**Excerpted data**
· · · · · · ·
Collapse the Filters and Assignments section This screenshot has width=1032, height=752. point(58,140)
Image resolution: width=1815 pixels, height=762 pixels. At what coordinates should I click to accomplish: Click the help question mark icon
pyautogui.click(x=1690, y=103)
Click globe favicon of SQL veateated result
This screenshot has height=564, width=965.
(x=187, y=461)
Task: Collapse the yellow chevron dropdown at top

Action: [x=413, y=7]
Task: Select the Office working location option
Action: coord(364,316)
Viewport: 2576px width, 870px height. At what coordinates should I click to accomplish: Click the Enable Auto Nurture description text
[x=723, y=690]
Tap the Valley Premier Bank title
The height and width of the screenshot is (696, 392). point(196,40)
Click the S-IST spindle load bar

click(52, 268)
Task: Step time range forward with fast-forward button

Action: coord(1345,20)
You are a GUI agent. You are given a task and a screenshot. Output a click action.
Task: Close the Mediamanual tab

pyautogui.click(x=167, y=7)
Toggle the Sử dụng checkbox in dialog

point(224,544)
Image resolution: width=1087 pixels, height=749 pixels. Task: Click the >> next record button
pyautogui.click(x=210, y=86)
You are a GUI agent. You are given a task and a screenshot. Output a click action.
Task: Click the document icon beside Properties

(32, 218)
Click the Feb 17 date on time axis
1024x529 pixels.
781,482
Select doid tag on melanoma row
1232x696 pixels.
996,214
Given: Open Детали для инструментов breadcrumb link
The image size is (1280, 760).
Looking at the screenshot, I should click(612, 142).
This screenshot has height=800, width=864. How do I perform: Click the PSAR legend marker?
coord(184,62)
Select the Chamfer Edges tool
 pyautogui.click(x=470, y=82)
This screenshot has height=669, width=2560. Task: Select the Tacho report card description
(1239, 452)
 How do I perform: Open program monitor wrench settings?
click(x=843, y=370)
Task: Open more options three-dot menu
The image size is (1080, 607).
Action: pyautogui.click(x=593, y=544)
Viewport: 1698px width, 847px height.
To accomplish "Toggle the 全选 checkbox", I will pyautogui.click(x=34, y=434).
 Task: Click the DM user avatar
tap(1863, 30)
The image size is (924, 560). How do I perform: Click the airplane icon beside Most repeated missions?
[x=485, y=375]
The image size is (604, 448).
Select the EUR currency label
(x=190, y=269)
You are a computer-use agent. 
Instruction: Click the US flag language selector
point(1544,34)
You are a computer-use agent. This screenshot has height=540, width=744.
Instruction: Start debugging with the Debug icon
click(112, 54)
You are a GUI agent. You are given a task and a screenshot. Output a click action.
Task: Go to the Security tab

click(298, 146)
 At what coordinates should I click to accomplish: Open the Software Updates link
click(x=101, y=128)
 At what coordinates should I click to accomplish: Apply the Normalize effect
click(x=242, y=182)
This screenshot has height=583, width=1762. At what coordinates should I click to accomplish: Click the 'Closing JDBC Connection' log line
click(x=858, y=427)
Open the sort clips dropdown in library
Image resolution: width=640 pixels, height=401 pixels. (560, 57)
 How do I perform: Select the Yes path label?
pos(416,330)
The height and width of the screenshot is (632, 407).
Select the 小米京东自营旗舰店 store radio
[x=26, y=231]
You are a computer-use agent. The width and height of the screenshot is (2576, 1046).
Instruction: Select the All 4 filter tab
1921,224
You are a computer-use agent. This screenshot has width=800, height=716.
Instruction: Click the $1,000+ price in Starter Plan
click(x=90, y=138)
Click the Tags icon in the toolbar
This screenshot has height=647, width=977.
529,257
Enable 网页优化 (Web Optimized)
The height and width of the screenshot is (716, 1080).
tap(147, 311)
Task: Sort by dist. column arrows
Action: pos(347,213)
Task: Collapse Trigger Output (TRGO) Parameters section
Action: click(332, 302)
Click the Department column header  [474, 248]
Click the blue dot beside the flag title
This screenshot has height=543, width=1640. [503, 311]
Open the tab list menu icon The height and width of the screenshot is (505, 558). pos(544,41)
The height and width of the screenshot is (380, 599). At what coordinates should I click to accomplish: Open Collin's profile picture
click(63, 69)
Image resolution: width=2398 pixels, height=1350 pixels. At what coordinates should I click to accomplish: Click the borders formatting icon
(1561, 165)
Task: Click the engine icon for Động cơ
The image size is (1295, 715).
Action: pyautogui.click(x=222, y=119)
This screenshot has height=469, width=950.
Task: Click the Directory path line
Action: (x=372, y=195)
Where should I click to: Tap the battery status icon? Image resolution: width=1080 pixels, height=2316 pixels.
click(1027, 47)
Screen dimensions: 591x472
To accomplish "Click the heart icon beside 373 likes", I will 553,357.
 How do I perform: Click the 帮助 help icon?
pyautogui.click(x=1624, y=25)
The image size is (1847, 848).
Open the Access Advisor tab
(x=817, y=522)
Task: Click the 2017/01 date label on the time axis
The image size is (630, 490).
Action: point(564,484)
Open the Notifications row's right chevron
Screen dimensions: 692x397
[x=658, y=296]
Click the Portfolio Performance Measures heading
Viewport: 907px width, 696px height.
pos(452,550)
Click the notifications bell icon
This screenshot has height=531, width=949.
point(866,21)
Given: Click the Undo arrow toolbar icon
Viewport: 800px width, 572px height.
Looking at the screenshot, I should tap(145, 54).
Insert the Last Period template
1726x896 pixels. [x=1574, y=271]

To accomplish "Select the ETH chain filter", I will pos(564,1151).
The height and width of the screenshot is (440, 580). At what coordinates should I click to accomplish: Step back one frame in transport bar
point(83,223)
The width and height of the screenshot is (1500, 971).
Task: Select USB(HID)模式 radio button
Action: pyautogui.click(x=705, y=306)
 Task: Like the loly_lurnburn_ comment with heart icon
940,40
· · · · · · ·
**Exercise objective**
Set down, exactly and completely, all of the material.

**Reply**
Collapse the Filters and Assignments section This screenshot has width=1032, height=752. point(58,140)
Image resolution: width=1815 pixels, height=762 pixels. At what coordinates should I click to accomplish: Click the help question mark icon
pyautogui.click(x=1690, y=103)
Click globe favicon of SQL veateated result
This screenshot has height=564, width=965.
(x=187, y=461)
Task: Collapse the yellow chevron dropdown at top

Action: [x=413, y=7]
Task: Select the Office working location option
Action: coord(364,316)
Viewport: 2576px width, 870px height. At what coordinates should I click to accomplish: Click the Enable Auto Nurture description text
[x=723, y=690]
Tap the Valley Premier Bank title
The height and width of the screenshot is (696, 392). point(196,40)
Click the S-IST spindle load bar

click(52, 268)
Task: Step time range forward with fast-forward button

Action: coord(1345,20)
You are a GUI agent. You are given a task and a screenshot. Output a click action.
Task: Close the Mediamanual tab

pyautogui.click(x=167, y=7)
Toggle the Sử dụng checkbox in dialog

point(224,544)
Image resolution: width=1087 pixels, height=749 pixels. Task: Click the >> next record button
pyautogui.click(x=210, y=86)
You are a GUI agent. You are given a task and a screenshot. Output a click action.
Task: Click the document icon beside Properties

(32, 218)
Click the Feb 17 date on time axis
1024x529 pixels.
781,482
Select doid tag on melanoma row
1232x696 pixels.
996,214
Given: Open Детали для инструментов breadcrumb link
The image size is (1280, 760).
Looking at the screenshot, I should click(612, 142).
This screenshot has height=800, width=864. How do I perform: Click the PSAR legend marker?
coord(184,62)
Select the Chamfer Edges tool
 pyautogui.click(x=470, y=82)
This screenshot has height=669, width=2560. Task: Select the Tacho report card description
(1239, 452)
 How do I perform: Open program monitor wrench settings?
click(x=843, y=370)
Task: Open more options three-dot menu
The image size is (1080, 607).
Action: pyautogui.click(x=593, y=544)
Viewport: 1698px width, 847px height.
To accomplish "Toggle the 全选 checkbox", I will pyautogui.click(x=34, y=434).
 Task: Click the DM user avatar
tap(1863, 30)
The image size is (924, 560). How do I perform: Click the airplane icon beside Most repeated missions?
[x=485, y=375]
The image size is (604, 448).
Select the EUR currency label
(x=190, y=269)
You are a computer-use agent. 
Instruction: Click the US flag language selector
point(1544,34)
You are a computer-use agent. This screenshot has height=540, width=744.
Instruction: Start debugging with the Debug icon
click(112, 54)
You are a GUI agent. You are given a task and a screenshot. Output a click action.
Task: Go to the Security tab

click(298, 146)
 At what coordinates should I click to accomplish: Open the Software Updates link
click(x=101, y=128)
 At what coordinates should I click to accomplish: Apply the Normalize effect
click(x=242, y=182)
This screenshot has height=583, width=1762. At what coordinates should I click to accomplish: Click the 'Closing JDBC Connection' log line
click(x=858, y=427)
Open the sort clips dropdown in library
Image resolution: width=640 pixels, height=401 pixels. (560, 57)
 How do I perform: Select the Yes path label?
pos(416,330)
The height and width of the screenshot is (632, 407).
Select the 小米京东自营旗舰店 store radio
[x=26, y=231]
You are a computer-use agent. The width and height of the screenshot is (2576, 1046).
Instruction: Select the All 4 filter tab
1921,224
You are a computer-use agent. This screenshot has width=800, height=716.
Instruction: Click the $1,000+ price in Starter Plan
click(x=90, y=138)
Click the Tags icon in the toolbar
This screenshot has height=647, width=977.
529,257
Enable 网页优化 (Web Optimized)
The height and width of the screenshot is (716, 1080).
tap(147, 311)
Task: Sort by dist. column arrows
Action: pos(347,213)
Task: Collapse Trigger Output (TRGO) Parameters section
Action: click(332, 302)
Click the Department column header  [474, 248]
Click the blue dot beside the flag title
This screenshot has height=543, width=1640. [503, 311]
Open the tab list menu icon The height and width of the screenshot is (505, 558). pos(544,41)
The height and width of the screenshot is (380, 599). At what coordinates should I click to accomplish: Open Collin's profile picture
click(63, 69)
Image resolution: width=2398 pixels, height=1350 pixels. At what coordinates should I click to accomplish: Click the borders formatting icon
(1561, 165)
Task: Click the engine icon for Động cơ
The image size is (1295, 715).
Action: pyautogui.click(x=222, y=119)
This screenshot has height=469, width=950.
Task: Click the Directory path line
Action: (x=372, y=195)
Where should I click to: Tap the battery status icon? Image resolution: width=1080 pixels, height=2316 pixels.
click(1027, 47)
Screen dimensions: 591x472
To accomplish "Click the heart icon beside 373 likes", I will 553,357.
 How do I perform: Click the 帮助 help icon?
pyautogui.click(x=1624, y=25)
The image size is (1847, 848).
Open the Access Advisor tab
(x=817, y=522)
Task: Click the 2017/01 date label on the time axis
The image size is (630, 490).
Action: point(564,484)
Open the Notifications row's right chevron
Screen dimensions: 692x397
[x=658, y=296]
Click the Portfolio Performance Measures heading
Viewport: 907px width, 696px height.
pos(452,550)
Click the notifications bell icon
This screenshot has height=531, width=949.
point(866,21)
Given: Click the Undo arrow toolbar icon
Viewport: 800px width, 572px height.
Looking at the screenshot, I should tap(145, 54).
Insert the Last Period template
1726x896 pixels. [x=1574, y=271]

To accomplish "Select the ETH chain filter", I will pos(564,1151).
The height and width of the screenshot is (440, 580). At what coordinates should I click to accomplish: Step back one frame in transport bar
point(83,223)
The width and height of the screenshot is (1500, 971).
Task: Select USB(HID)模式 radio button
Action: pyautogui.click(x=705, y=306)
 Task: Like the loly_lurnburn_ comment with heart icon
940,40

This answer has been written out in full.